*** Opening of DATASET ENTRIES ***

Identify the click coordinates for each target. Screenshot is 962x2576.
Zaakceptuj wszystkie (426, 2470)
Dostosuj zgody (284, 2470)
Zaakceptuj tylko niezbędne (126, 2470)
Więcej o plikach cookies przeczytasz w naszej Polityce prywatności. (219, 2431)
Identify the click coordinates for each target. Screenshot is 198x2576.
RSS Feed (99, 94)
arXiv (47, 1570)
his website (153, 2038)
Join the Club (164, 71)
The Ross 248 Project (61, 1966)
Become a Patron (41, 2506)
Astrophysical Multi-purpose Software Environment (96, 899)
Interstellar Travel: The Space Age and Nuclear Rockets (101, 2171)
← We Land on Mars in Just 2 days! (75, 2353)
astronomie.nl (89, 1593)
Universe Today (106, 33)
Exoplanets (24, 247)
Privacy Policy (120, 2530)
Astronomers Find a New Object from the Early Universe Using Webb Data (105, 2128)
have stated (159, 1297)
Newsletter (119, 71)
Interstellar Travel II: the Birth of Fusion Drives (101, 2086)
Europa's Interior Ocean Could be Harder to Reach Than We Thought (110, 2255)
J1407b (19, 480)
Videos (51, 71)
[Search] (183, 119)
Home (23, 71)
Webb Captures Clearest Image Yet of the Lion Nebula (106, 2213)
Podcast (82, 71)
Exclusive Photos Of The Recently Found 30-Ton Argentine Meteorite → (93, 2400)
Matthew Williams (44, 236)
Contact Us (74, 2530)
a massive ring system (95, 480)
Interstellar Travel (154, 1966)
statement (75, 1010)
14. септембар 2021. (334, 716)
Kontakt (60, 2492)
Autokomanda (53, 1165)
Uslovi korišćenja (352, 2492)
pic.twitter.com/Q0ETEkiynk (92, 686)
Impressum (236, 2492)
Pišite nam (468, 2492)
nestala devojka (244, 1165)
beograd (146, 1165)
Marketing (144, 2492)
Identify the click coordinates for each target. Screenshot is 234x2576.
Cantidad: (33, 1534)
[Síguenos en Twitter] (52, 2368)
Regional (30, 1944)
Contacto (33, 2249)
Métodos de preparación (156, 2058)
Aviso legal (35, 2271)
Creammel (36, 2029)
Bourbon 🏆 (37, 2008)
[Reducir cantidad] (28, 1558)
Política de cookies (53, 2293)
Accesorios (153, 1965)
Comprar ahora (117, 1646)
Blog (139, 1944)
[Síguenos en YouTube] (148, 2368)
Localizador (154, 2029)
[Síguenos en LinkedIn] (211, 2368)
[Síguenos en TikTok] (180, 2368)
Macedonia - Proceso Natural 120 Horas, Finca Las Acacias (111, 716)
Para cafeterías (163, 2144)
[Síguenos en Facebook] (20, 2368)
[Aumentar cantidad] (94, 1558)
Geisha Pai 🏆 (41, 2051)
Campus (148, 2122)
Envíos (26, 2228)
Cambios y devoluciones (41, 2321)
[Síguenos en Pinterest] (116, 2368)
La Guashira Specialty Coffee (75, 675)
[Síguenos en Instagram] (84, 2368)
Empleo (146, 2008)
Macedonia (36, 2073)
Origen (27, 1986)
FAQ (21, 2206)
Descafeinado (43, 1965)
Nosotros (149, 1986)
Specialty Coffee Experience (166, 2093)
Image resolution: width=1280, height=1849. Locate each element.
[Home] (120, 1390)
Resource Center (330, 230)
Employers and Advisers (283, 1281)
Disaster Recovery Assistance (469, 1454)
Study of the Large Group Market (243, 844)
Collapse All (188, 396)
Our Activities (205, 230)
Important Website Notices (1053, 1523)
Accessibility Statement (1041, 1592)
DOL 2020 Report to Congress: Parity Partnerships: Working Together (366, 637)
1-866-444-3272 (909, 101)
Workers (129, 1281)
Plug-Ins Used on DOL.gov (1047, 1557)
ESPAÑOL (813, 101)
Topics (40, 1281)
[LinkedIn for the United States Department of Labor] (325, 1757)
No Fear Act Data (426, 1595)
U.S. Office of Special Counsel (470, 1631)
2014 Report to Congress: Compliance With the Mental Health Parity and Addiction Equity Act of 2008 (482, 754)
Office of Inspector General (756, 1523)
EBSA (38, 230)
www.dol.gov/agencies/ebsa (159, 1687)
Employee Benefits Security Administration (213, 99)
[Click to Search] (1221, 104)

*** Close of DATASET ENTRIES ***

The records above must each be restated exactly as they stand.

-- RESPONSE --
Identify the click coordinates for each target. Screenshot is 962x2576.
Zaakceptuj wszystkie (426, 2470)
Dostosuj zgody (284, 2470)
Zaakceptuj tylko niezbędne (126, 2470)
Więcej o plikach cookies przeczytasz w naszej Polityce prywatności. (219, 2431)
Identify the click coordinates for each target. Screenshot is 198x2576.
RSS Feed (99, 94)
arXiv (47, 1570)
his website (153, 2038)
Join the Club (164, 71)
The Ross 248 Project (61, 1966)
Become a Patron (41, 2506)
Astrophysical Multi-purpose Software Environment (96, 899)
Interstellar Travel: The Space Age and Nuclear Rockets (101, 2171)
← We Land on Mars in Just 2 days! (75, 2353)
astronomie.nl (89, 1593)
Universe Today (106, 33)
Exoplanets (24, 247)
Privacy Policy (120, 2530)
Astronomers Find a New Object from the Early Universe Using Webb Data (105, 2128)
have stated (159, 1297)
Newsletter (119, 71)
Interstellar Travel II: the Birth of Fusion Drives (101, 2086)
Europa's Interior Ocean Could be Harder to Reach Than We Thought (110, 2255)
J1407b (19, 480)
Videos (51, 71)
[Search] (183, 119)
Home (23, 71)
Webb Captures Clearest Image Yet of the Lion Nebula (106, 2213)
Podcast (82, 71)
Exclusive Photos Of The Recently Found 30-Ton Argentine Meteorite → (93, 2400)
Matthew Williams (44, 236)
Contact Us (74, 2530)
a massive ring system (95, 480)
Interstellar Travel (154, 1966)
statement (75, 1010)
14. септембар 2021. (334, 716)
Kontakt (60, 2492)
Autokomanda (53, 1165)
Uslovi korišćenja (352, 2492)
pic.twitter.com/Q0ETEkiynk (92, 686)
Impressum (236, 2492)
Pišite nam (468, 2492)
nestala devojka (244, 1165)
beograd (146, 1165)
Marketing (144, 2492)
Identify the click coordinates for each target. Screenshot is 234x2576.
Cantidad: (33, 1534)
[Síguenos en Twitter] (52, 2368)
Regional (30, 1944)
Contacto (33, 2249)
Métodos de preparación (156, 2058)
Aviso legal (35, 2271)
Creammel (36, 2029)
Bourbon 🏆 (37, 2008)
[Reducir cantidad] (28, 1558)
Política de cookies (53, 2293)
Accesorios (153, 1965)
Comprar ahora (117, 1646)
Blog (139, 1944)
[Síguenos en YouTube] (148, 2368)
Localizador (154, 2029)
[Síguenos en LinkedIn] (211, 2368)
[Síguenos en TikTok] (180, 2368)
Macedonia - Proceso Natural 120 Horas, Finca Las Acacias (111, 716)
Para cafeterías (163, 2144)
[Síguenos en Facebook] (20, 2368)
[Aumentar cantidad] (94, 1558)
Geisha Pai 🏆 (41, 2051)
Campus (148, 2122)
Envíos (26, 2228)
Cambios y devoluciones (41, 2321)
[Síguenos en Pinterest] (116, 2368)
La Guashira Specialty Coffee (75, 675)
[Síguenos en Instagram] (84, 2368)
Empleo (146, 2008)
Macedonia (36, 2073)
Origen (27, 1986)
FAQ (21, 2206)
Descafeinado (43, 1965)
Nosotros (149, 1986)
Specialty Coffee Experience (166, 2093)
Image resolution: width=1280, height=1849. Locate each element.
[Home] (120, 1390)
Resource Center (330, 230)
Employers and Advisers (283, 1281)
Disaster Recovery Assistance (469, 1454)
Study of the Large Group Market (243, 844)
Collapse All (188, 396)
Our Activities (205, 230)
Important Website Notices (1053, 1523)
Accessibility Statement (1041, 1592)
DOL 2020 Report to Congress: Parity Partnerships: Working Together (366, 637)
1-866-444-3272 (909, 101)
Workers (129, 1281)
Plug-Ins Used on DOL.gov (1047, 1557)
ESPAÑOL (813, 101)
Topics (40, 1281)
[LinkedIn for the United States Department of Labor] (325, 1757)
No Fear Act Data (426, 1595)
U.S. Office of Special Counsel (470, 1631)
2014 Report to Congress: Compliance With the Mental Health Parity and Addiction Equity Act of 2008 (482, 754)
Office of Inspector General (756, 1523)
EBSA (38, 230)
www.dol.gov/agencies/ebsa (159, 1687)
Employee Benefits Security Administration (213, 99)
[Click to Search] (1221, 104)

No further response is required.